-------- INPUT MATERIAL --------

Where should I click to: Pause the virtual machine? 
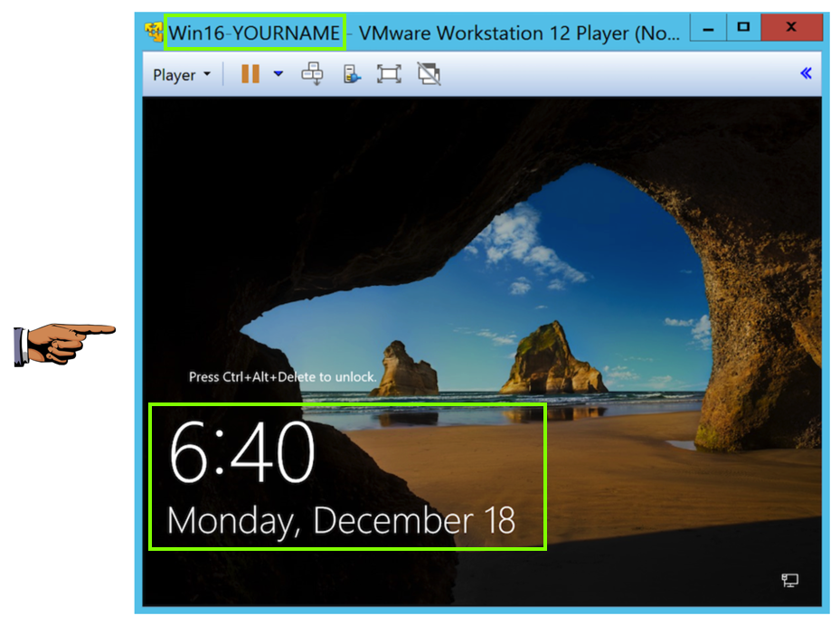point(250,74)
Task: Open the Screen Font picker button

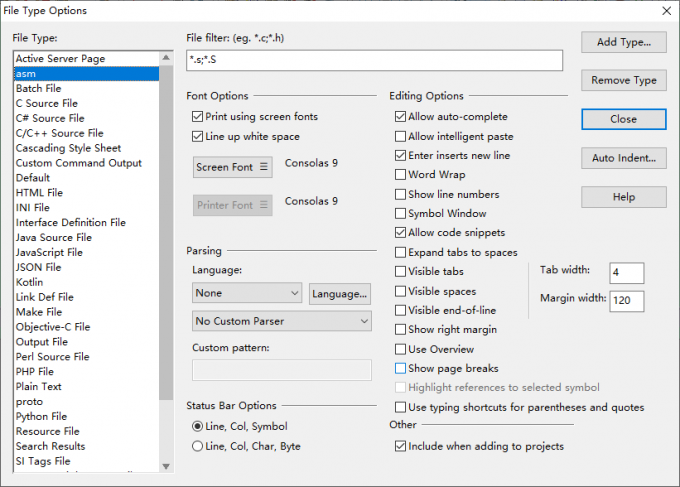Action: tap(232, 167)
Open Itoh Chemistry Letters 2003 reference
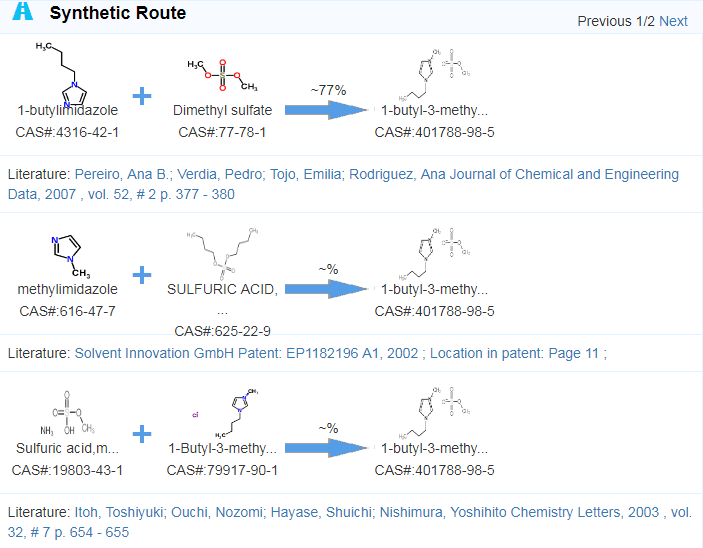Screen dimensions: 703x548 350,522
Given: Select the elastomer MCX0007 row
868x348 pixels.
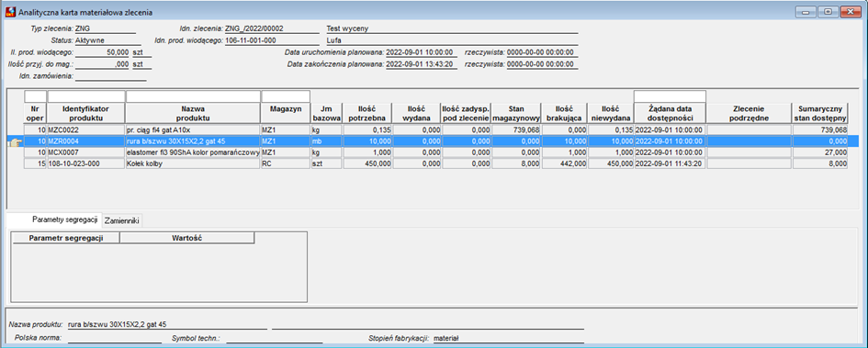Looking at the screenshot, I should [435, 152].
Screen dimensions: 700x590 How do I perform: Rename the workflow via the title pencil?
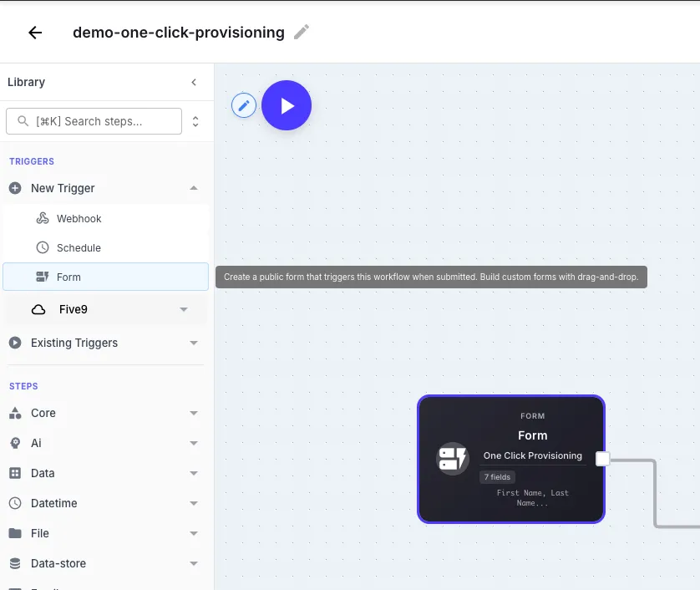pos(302,31)
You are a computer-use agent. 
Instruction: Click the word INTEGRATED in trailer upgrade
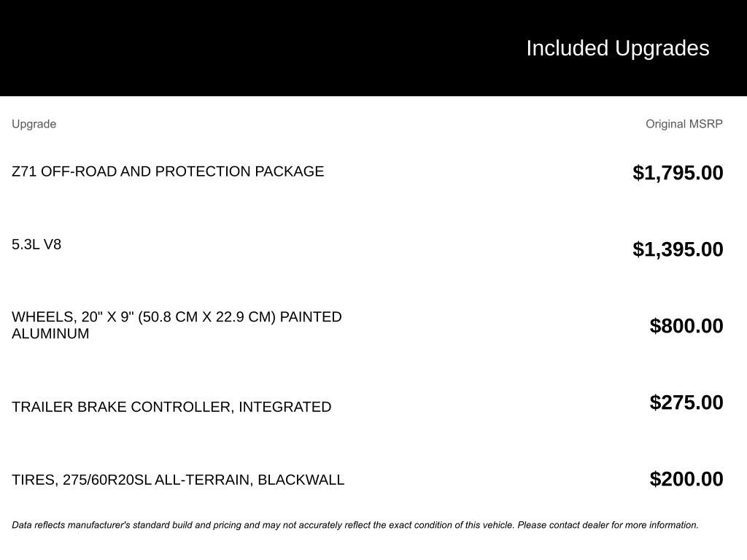[x=285, y=407]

--------

EXERCISE BRIEF —
Set the whole listing down again unchanged, apart from the pictures, which are omitted.

SOLVED EXERCISE —
Where should I click to: Pause the virtual machine? 
point(250,74)
Task: Open the Screen Font picker button

Action: tap(232, 167)
Open Itoh Chemistry Letters 2003 reference
Screen dimensions: 703x548 350,522
Given: Select the elastomer MCX0007 row
868x348 pixels.
Looking at the screenshot, I should [435, 152].
Screen dimensions: 700x590 How do I perform: Rename the workflow via the title pencil?
pos(302,31)
You are a computer-use agent. 
Instruction: Click the word INTEGRATED in trailer upgrade
[x=285, y=407]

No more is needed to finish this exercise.